Sim, a sociedade corre o risco de perder a sua memória e mesmo as famílias também a perdem porque facilmente um formato de armazenamento (disquete, CD-Rom, pen drive….) é substituído por outros. O que está em jogo aqui são valores humanos e não dispositivos técnicos. O que nos caracteriza como humanos? Se for nossa memória cultural, como em Blade Runner, precisamos zelar por ela.

Fala-se bastante em crise no jornalismo impresso, mas essa crise não seria ainda maior e atingiria o próprio papel do jornalista na sociedade?
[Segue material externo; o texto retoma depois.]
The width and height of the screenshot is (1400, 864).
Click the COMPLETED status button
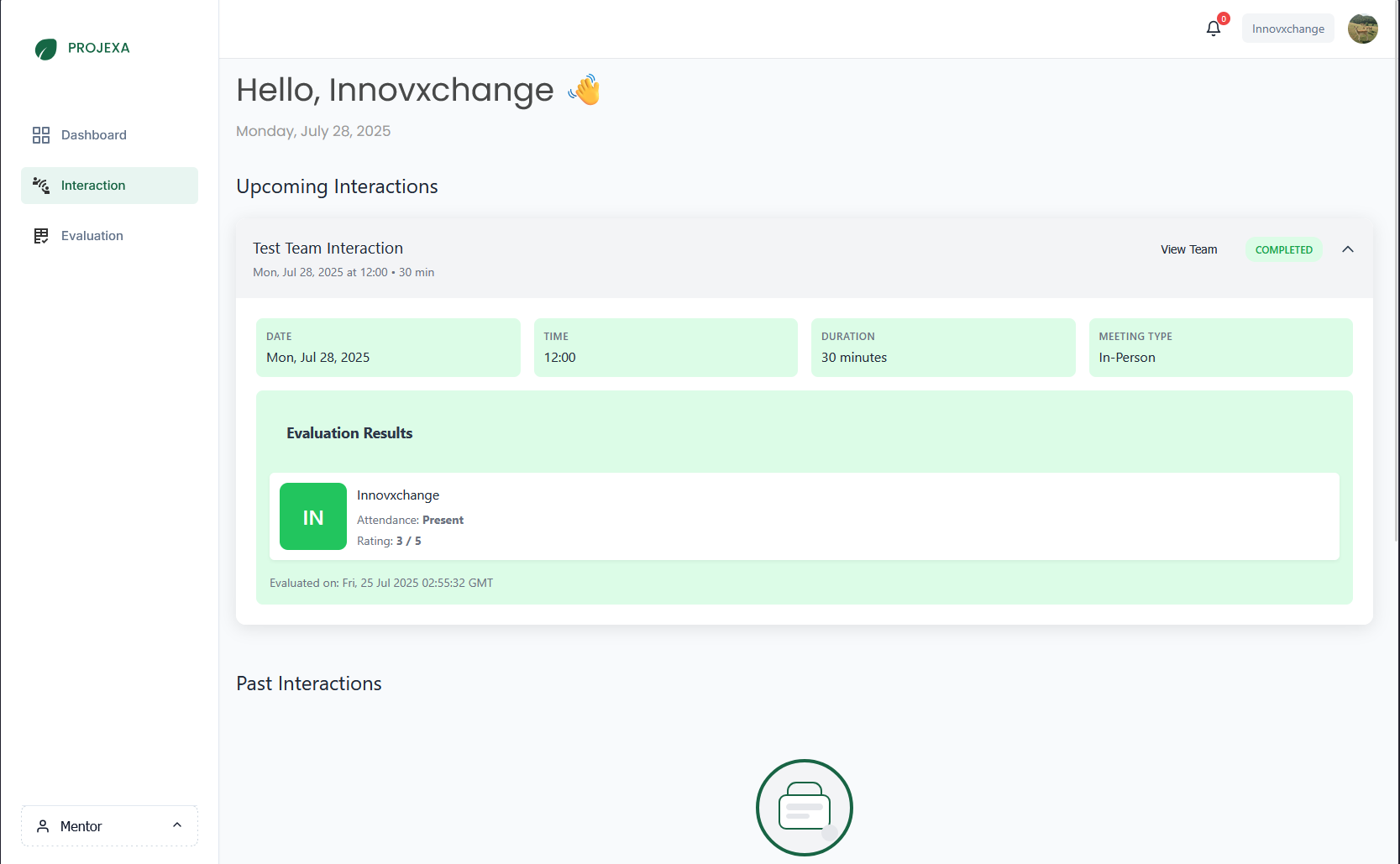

Os sistemas colaborativos podem crescer a ponto de tornar desnecessário ou inútil o jornalismo como o entendemos hoje?

Sim, há uma crise no papel do jornalismo assim como há uma crise em todos os intermediários hoje: indústria fonográfica, por exemplo. É preciso reformular esse papel que, ao meu ver, é cada vez mais necessário, mas talvez não nos moldes antigos, do jornalista como produtor de informação e pauteiro. Hoje o público é produtor de informação e pauteiro. Então o que cabe ao jornalista? É preciso reformular, mesmo.

Ainda há como escapar da internet? Quem não adere às redes sociais deve ser visto como um alienado? Não fazer parte da rede se tornou um comportamento de desobediência civil?

Se você não faz parte da internet (digo, não tem acesso a ela) você é um excluído digital. Mas se escolhe não fazer parte dela, pode fazer um uso crítico, e isso é muito diferente. Considero um uso crítico escolher não fazer parte de nenhuma rede social. Isso deve ser respeitado como um direito e não encarado como um “dever”. Senão, o que nos resta escolher?